Marc Maxmeister
Marc Maxmeister

Reputation: 4689

Parameters/kwargs I pass into a class during instantiation __init__ get ignored

I'm having trouble understanding why this class object doesn't take my init params. This is python 3.6.

IN ONE FILE I import a webcrawler and pass kwargs into it:

import metacrawler as mc
mc.crawlwrapper(url=archive_url, archive_org=True, index_pages=True, depth_limit=2, fileroot='content/')

DEBUG: yes, the True parameter is defined as True at this point.

{'archive_org': True}

THAT GOES into an intermediate function that creates a class instance. Here's the in-between function that parses everything from the first function into the Crawler:

def crawlwrapper(**kw):
    fileroot = kw.get('fileroot','')
    url = kw['url']
    print('DEBUG(pre):{0}'.format(kw))
    depth_limit = kw.get('depth_limit',3)
    confine_prefix= kw.get('confine_prefix') # use to make archive.org not follow external links
    archive_org = kw.get('archive_org',False) # special urlparse rules apply
    exclude=kw.get('exclude',[])
    print_pov=kw.get('print_pov',False)    
    index_pages = kw.get('index_pages')    
    print('DEBUG(post): depth_limit, confine_prefix, index_pages, archive_org {0}'.format([depth_limit, confine_prefix, index_pages, archive_org]))

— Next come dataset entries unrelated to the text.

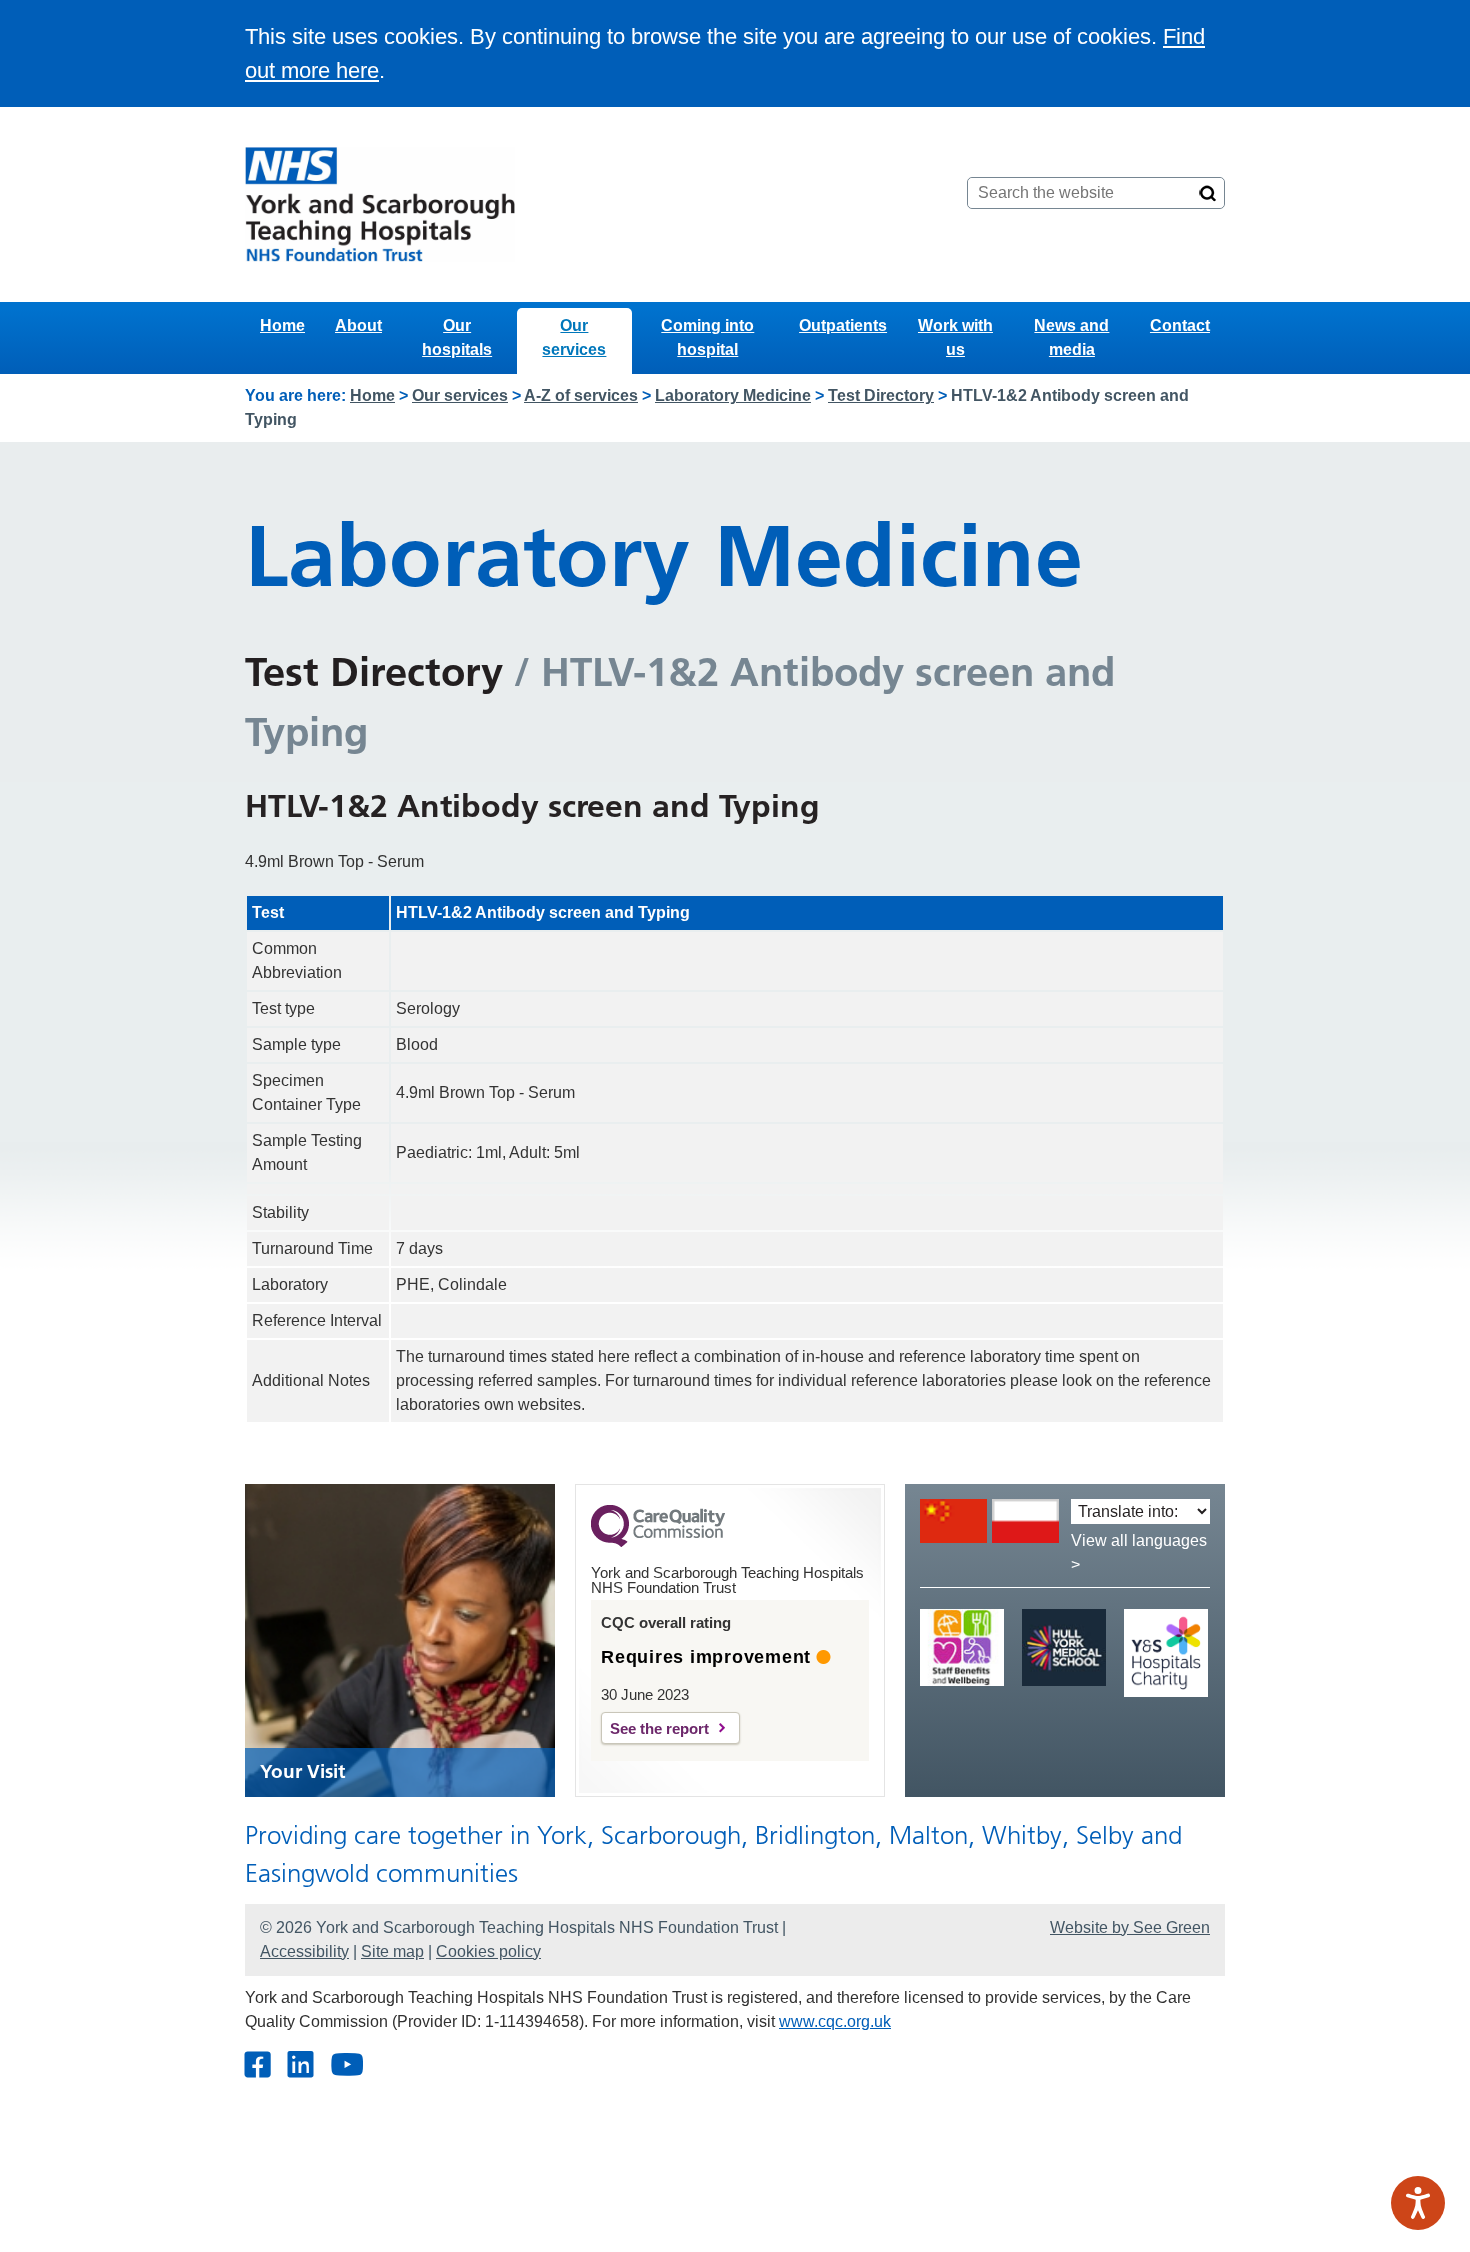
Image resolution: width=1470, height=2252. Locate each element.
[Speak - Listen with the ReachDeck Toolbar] (1418, 2203)
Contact (1180, 325)
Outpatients (843, 325)
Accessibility (304, 1951)
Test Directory (881, 395)
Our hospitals (457, 337)
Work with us (955, 337)
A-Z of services (581, 395)
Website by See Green (1130, 1927)
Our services (574, 337)
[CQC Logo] (658, 1542)
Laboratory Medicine (733, 395)
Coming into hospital (707, 337)
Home (282, 325)
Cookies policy (488, 1951)
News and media (1071, 337)
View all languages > (1139, 1552)
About (358, 325)
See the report (659, 1728)
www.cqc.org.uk (835, 2021)
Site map (392, 1951)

    crawler = Crawler(url, depth_limit, confine_prefix, exclude, index_pages, print_pov, archive_org)
    crawler.crawl()

Here is the Crawler that receives kwargs from the crawlwrapper(**kw) function:

class Crawler(object):
    ##BUG: for some reason, at some point, the init defaults don't get overridden when instatiated.

    def __init__(self, url, depth_limit, confine=None, exclude=[], locked=True, filter_seen=True, index_pages=True, print_pov=False, archive_org=None):
        print('depth_limit {0}, confine {1}, index_pages {2}, archive_org {3}'.format(depth_limit, confine, index_pages, archive_org))

DEBUG: Here's what is received in the crawler.crawl() class method:

depth_limit 2, confine http://www.cfu.or.ug, index_pages True, archive_org None

notice that achive_org changed from True to None?

Why didn't Crawler receive my archive_org=True parameter?

Upvotes: 1

Views: 68

Answers (1)

Jason R. Coombs
Jason R. Coombs

Reputation: 42649

It’s because when you write Class(a, b), it passes the values of a and b to whatever names were defined as the first two names on that class (or function).

But when you say Class(a=a, b=b), you’re saying “call Class.__init__ with a set to a (from my scope) and set b to b (from my scope).

What you’ve written in your first call is equivalent to crawler = Crawler(root=url, depth_limit=depth_limit, confine=confine_prefix, exclude=exclude, locked=index_pages, filter_seen=print_pov, index_pages=archive_org, print_pov=False, archive_org=None).

In other words, there’s no implicit relationship between the namespace/scope of the caller and the signature of the function/method being called. The parameters are assigned positionally unless you use keyword arguments (a=a).

Python 3 adds support for keyword-only arguments that might have helped prevent this situation. Had you defined Crawler.__init__ thus:

def __init__(self, root, depth_limit, *, confine=None, exclude=[], locked=True, filter_seen=True, index_pages=True, print_pov=False, archive_org=None)

That * would signal that the remaining parameters cannot be specified positionally and must be indicated by name.

Honestly, I was stumped on the problem too until I got to the hint.